Electrochemical, theoretical and surface physicochemical studies of the alkaline copper corrosion inhibition by newly synthesized molecular complexes of benzenediamine and tetraamine with π acceptor

Abstract Two charge transfer complexes, namely [(BDAH)+(PA−)] CT1 and[(BTAH)2+(PA−)2] CT2(BDAH = 1,2-benzenediamine, BTAH = 1,2,4,5-benzenetetramine, and PA− = 2,4,6-trinitrophenolate), were synthesized and fully characterized using various spectroscopic techniques. CT1 and CT2 were tested as inhibitors to effectively control the uniform and anodic corrosion processes of copper in an alkaline electrolyte (1.0 M KOH) using various electrochemical techniques.

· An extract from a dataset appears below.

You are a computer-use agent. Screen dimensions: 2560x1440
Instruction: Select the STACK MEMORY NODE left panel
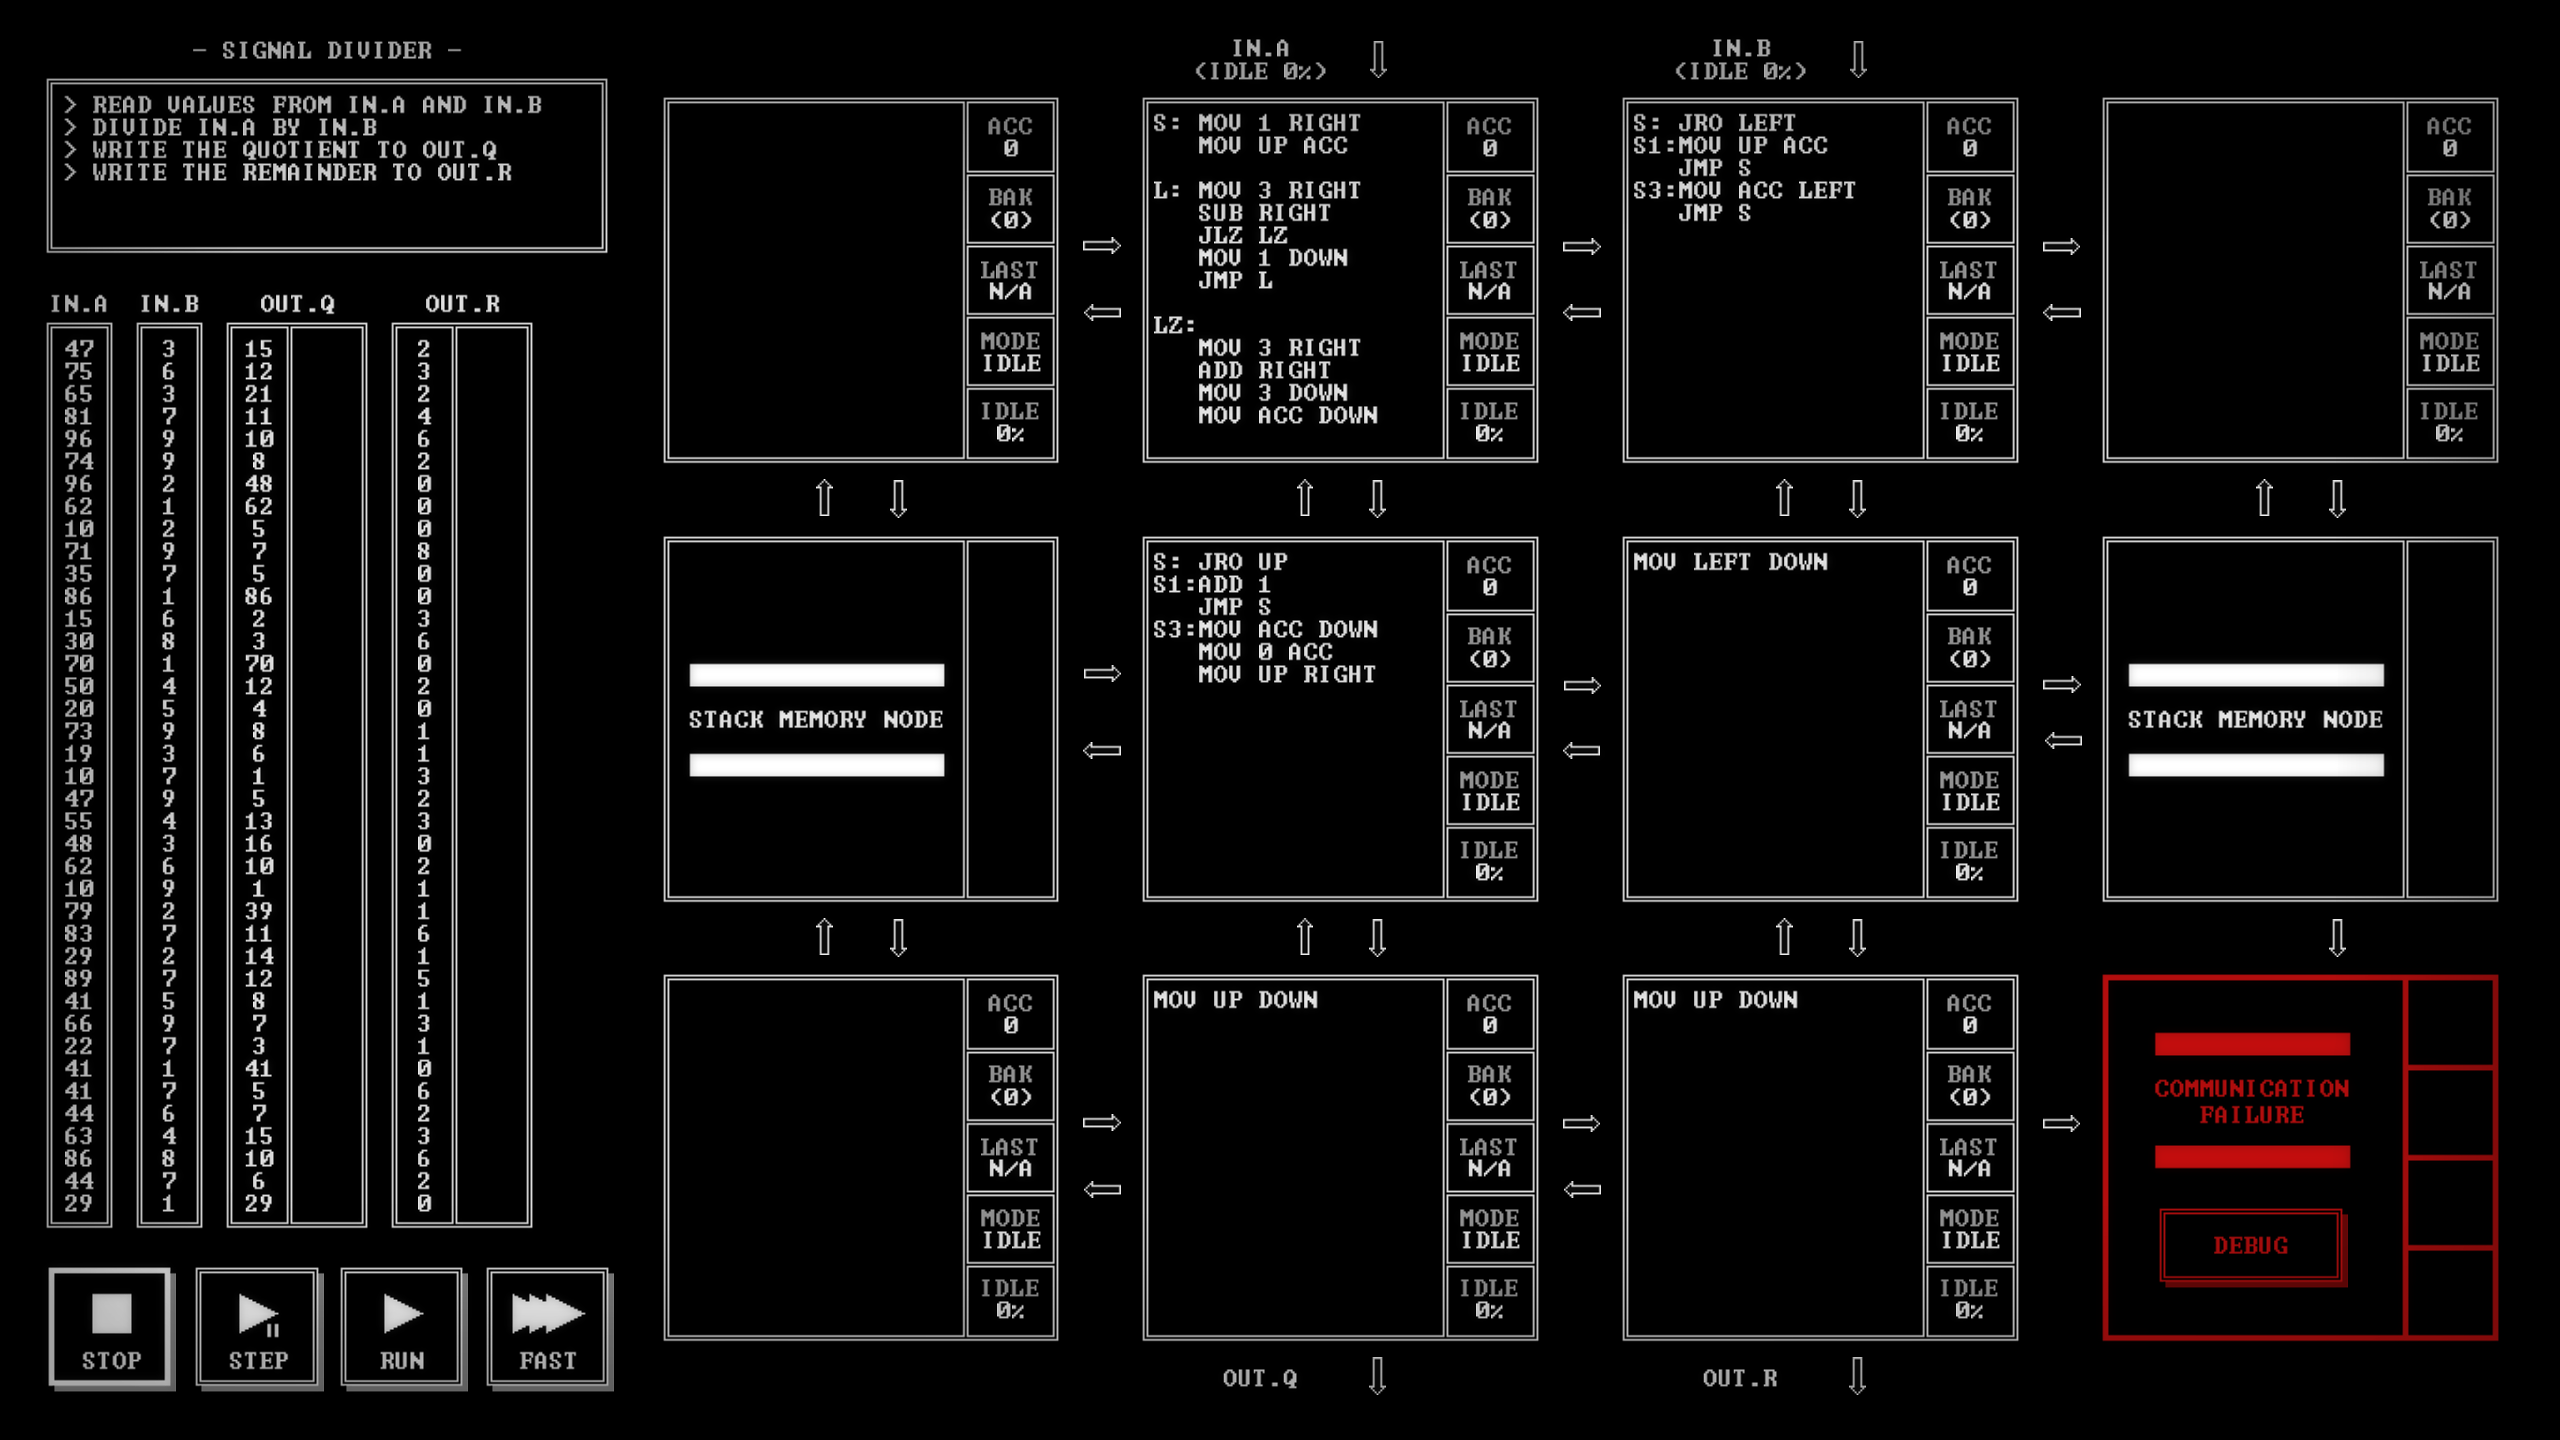pos(818,719)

As a reference point, results were compared with the potassium salt of the π-acceptor potassium 2,4,6-trinitrophenolate (designated here as PA−K+). The highest inhibition efficiency (97%) was recorded for inhibitor CT2 at a concentration of 1.0 mM. The inhibition mechanism was discussed based on scanning electron microscopy and X-ray photoelectron spectroscopy results of the corroded and inhibited Cu surfaces. A theoretical study, based on quantum-chemical calculations of the synthesized compounds, performed by the DFT/B3LYP method with a 6-311++G(2d,2p) basis set by using Gaussian 09, Revision A.02 program, was also included to support experimental findings. The various quantum chemical parameters such as EHOMO, ELUMO, chemical hardness, and chemical softness of the investigated molecules were calculated, and their correlation with the inhibition efficiency of the synthesized compounds was discussed.